Extracto de página
——

Cargo yo mismo la bicicleta y corro a buscar asiento junto a una ventanilla. El policía de paisano y el joven reo que custodia han tomado ya posiciones unas filas más adelante, y con una ocupación casi del cien por cien, este autocar, que hace al tiempo funciones de transportista y de furgón policial, arranca con el mismo ímpetu con el que ha llegado.
Engranando velocidades con la celeridad de un fórmula 1, el conductor nos aleja de Alhucemas mientras un sol perezoso comienza a despuntar sobre la bahía. Mar y cielo se funden en una fantástica sintonía de tonos plateados.
Enfilamos hacia el sur, remontando el curso del esmirriado río Nekor y el embalse Abdelkrim por una ruta malísima. La carretera es tan estrecha que, cuando nos cruzamos con algún vehículo, éste tiene que retroceder para dejarnos paso. Las cabezas de los numerosos pasajeros que intentan dormir van pegando tumbos a izquierda y derecha. Nadie dice nada; hay pocas ganas de hablar.
Al cabo de una hora larga, superamos un puerto de montaña, giramos hacia el este y el terreno se torna más amable. A través del frío cristal veo tierras de cultivo y edificios bereberes con cenefas geométricas en las fachadas. Talamagait, Kassita, Midar... Las casas de los pueblos por los que pasamos, de hasta cuatro pisos, se levantan como setas aisladas, con las paredes a los cuatro vientos, como queriendo preservar la independencia familiar.

——

Tareas obligatorias
(a) Indica si cada afirmación coincide con el relato del viaje en autocar y responde sí o no, citando literalmente las palabras que lo deciden: (i) al salir de Alhucemas, el autocar toma rumbo al sur; (ii) los pasajeros conversan animadamente durante el trayecto; (iii) las casas de los pueblos llegan a tener cuatro pisos.
(b) Según el relato del viaje en autocar, ¿qué río remonta el vehículo hacia el sur?
(c) Reanuda el relato del viaje en autocar en el punto en que se detiene.

Registros de un conjunto de datos de señalamiento:
——

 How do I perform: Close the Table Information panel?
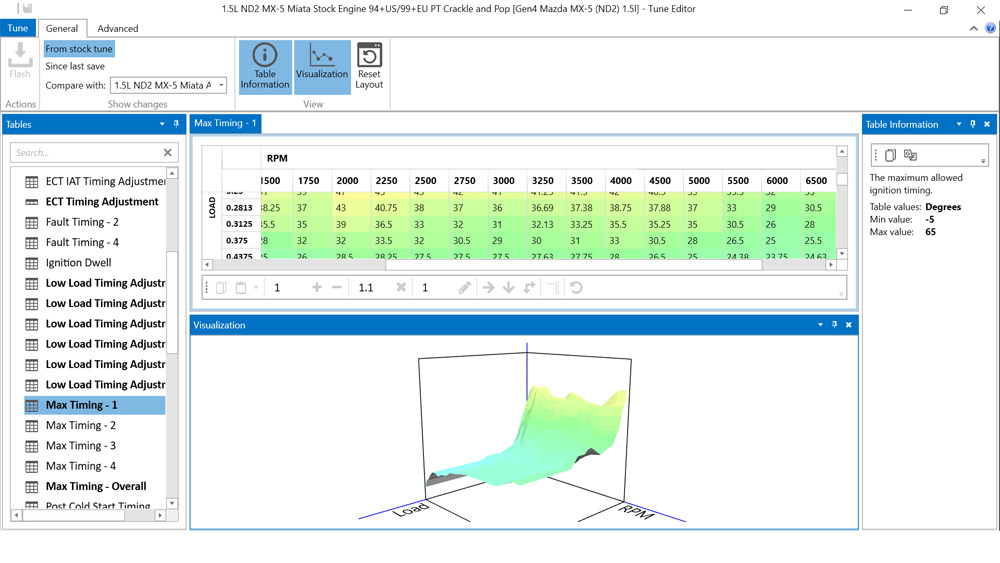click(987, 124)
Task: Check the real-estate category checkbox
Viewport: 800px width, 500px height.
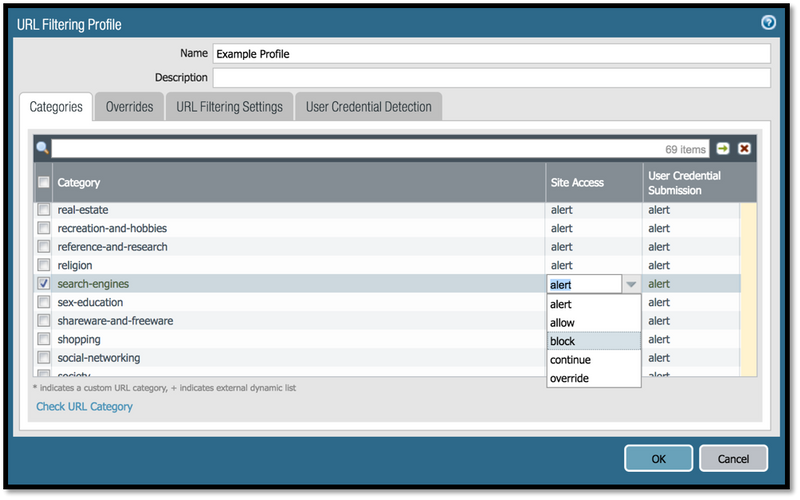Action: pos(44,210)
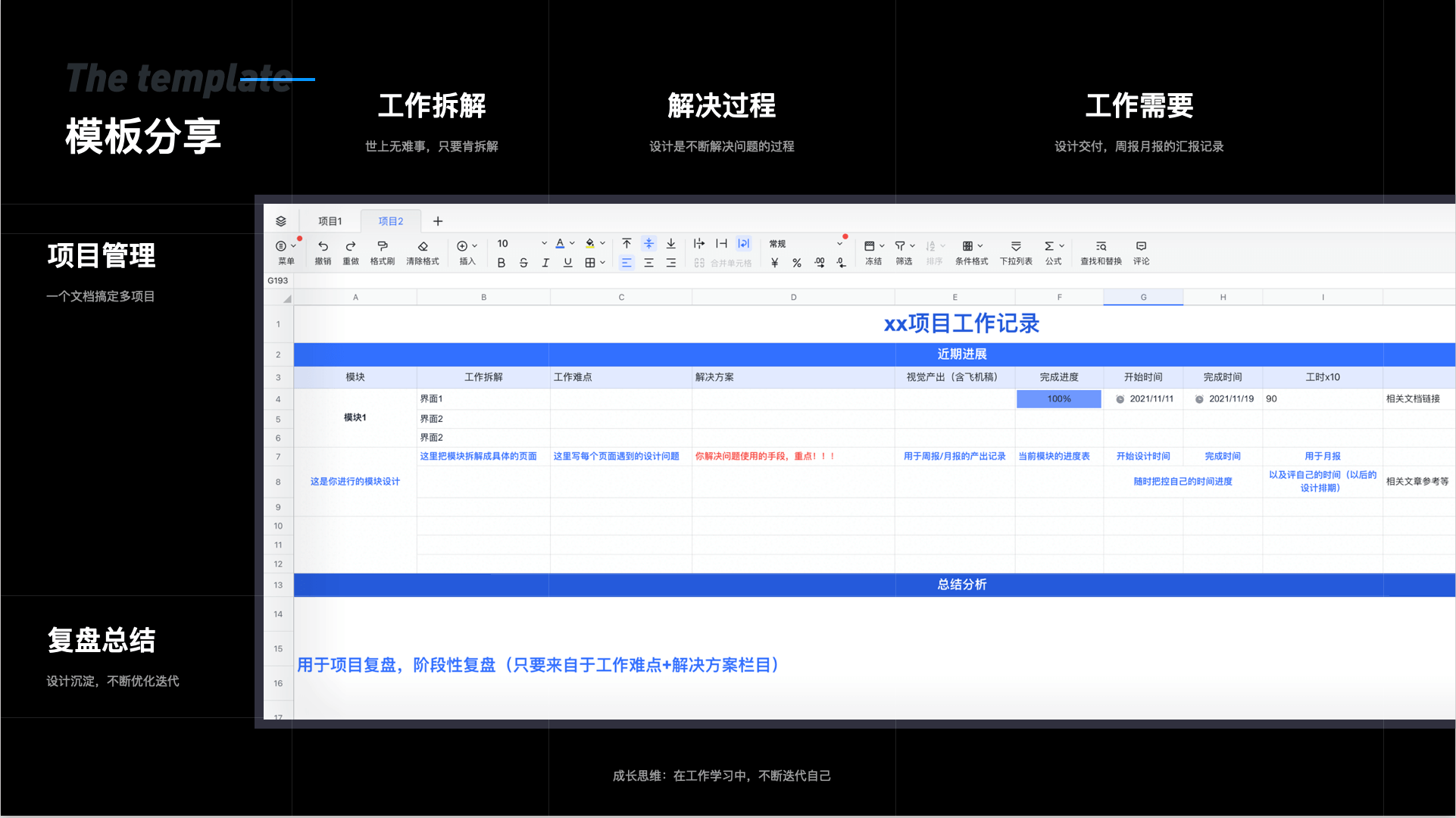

——

Resultados en orden
(a)
(i) Sí: "Enfilamos hacia el sur"
(ii) No: "Nadie dice nada; hay pocas ganas de hablar."
(iii) Sí: "de hasta cuatro pisos"

(b) El río Nekor.

(c)
Por delante del vehículo cruzan viandantes despistados, ciclistas y conductores de viejas Vespino y Derbi Variant. Y a diferencia de lo que sucede en el centro, sur y occidente del país, no hay banderas marroquíes ni retratos del rey en las calles.
Ya en Nador, al ir a bajar del autobús, un hombre mayor señala mi riñonera y hace un gesto con la mano, explícito, simulando el robo de una cartera. “Shukran”, agradezco.
Me voy directo al banco. En el estatal Banco de Marruecos, me atiende el director de la oficina en persona, que anota mis datos en un documento para que una chica los introduzca en el ordenador. La oficinista tiene dificultades, y él la aparta de forma suave pero firme de la pantalla y completa el trabajo. “Monsieur  Gabriel -me llama- ya puede pasar por caja”.
El cajero es una de aquellas personas con nervios de acero y meticulosidad puntilllosa capaz de exasperar a cualquiera. Ya se sabe, a la hora del cierre no puede faltar ni un céntimo.
Me desespero tras la reja que me separa del contable, viendo todo lo que hay que hacer para que me dén mis sesenta y cinco euros. A saber: rellenar otro documento, contar los dirhams que el director ya había contado, sacar un fajo de euros de la caja y extenderlos sobre una mesa, apartar los billetes que me tiene que dar, volver a amontonar los euros restantes, contarlos, guardarlos en un sobre y devolverlos a la caja, escribir en el registro la salida de mi suma. Y vuelta a empezar con las monedas...
Estoy de los nervios. Y aún tengo que llegar a Melilla. Dentro de dos horas sale el ferry para Almería.
“Todo legal”, me ofrece la mano el director una vez finalizado el enojoso trámite. Recojo los ocho dirhams que me han sobrado, doy las gracias al policía que se ha quedado vigilando la bicicleta, y me incorporo a una autovía de dos carriles en dirección a la ciudad autónoma.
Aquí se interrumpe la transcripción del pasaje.